▸ **TASK STATEMENT**
Output only the lines below that start at the line containing "The height and width of the screenshot is (533, 1007)." and end at the line containing "Click the checkmark", with both ends kept.

▸ **EXERCISE INPUTS**
━━━━━━━━━━━━━━━━

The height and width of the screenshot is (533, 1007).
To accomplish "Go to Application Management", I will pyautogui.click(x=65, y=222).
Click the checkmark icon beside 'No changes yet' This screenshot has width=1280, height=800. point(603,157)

━━━━━━━━━━━━━━━━

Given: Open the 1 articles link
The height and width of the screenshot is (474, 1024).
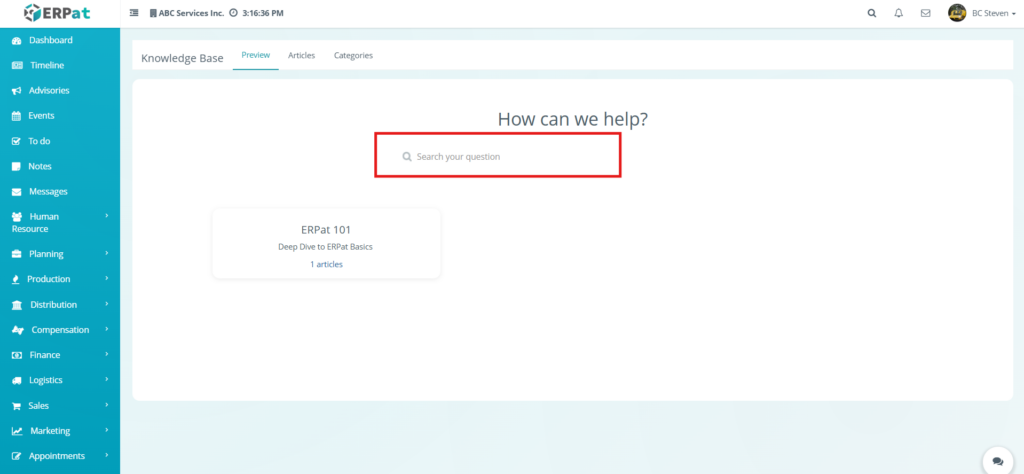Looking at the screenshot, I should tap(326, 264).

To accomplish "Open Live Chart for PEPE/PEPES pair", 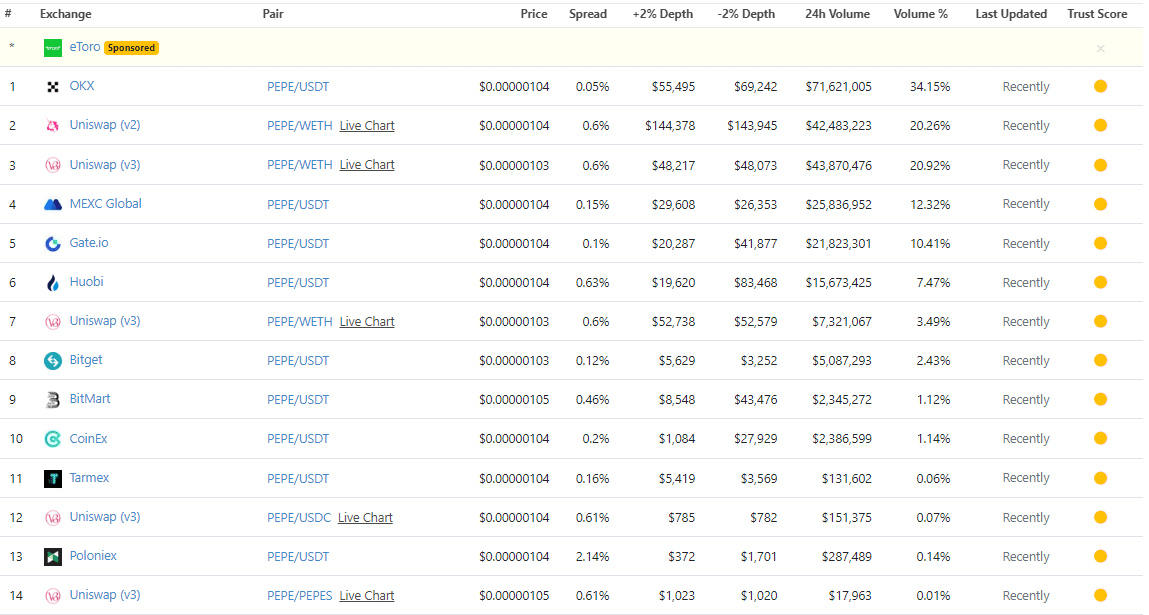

━━━━━━━━━━━━━━━━

▸ **OUTPUT**
The height and width of the screenshot is (533, 1007).
To accomplish "Go to Application Management", I will pyautogui.click(x=65, y=222).
Click the checkmark icon beside 'No changes yet' This screenshot has width=1280, height=800. point(603,157)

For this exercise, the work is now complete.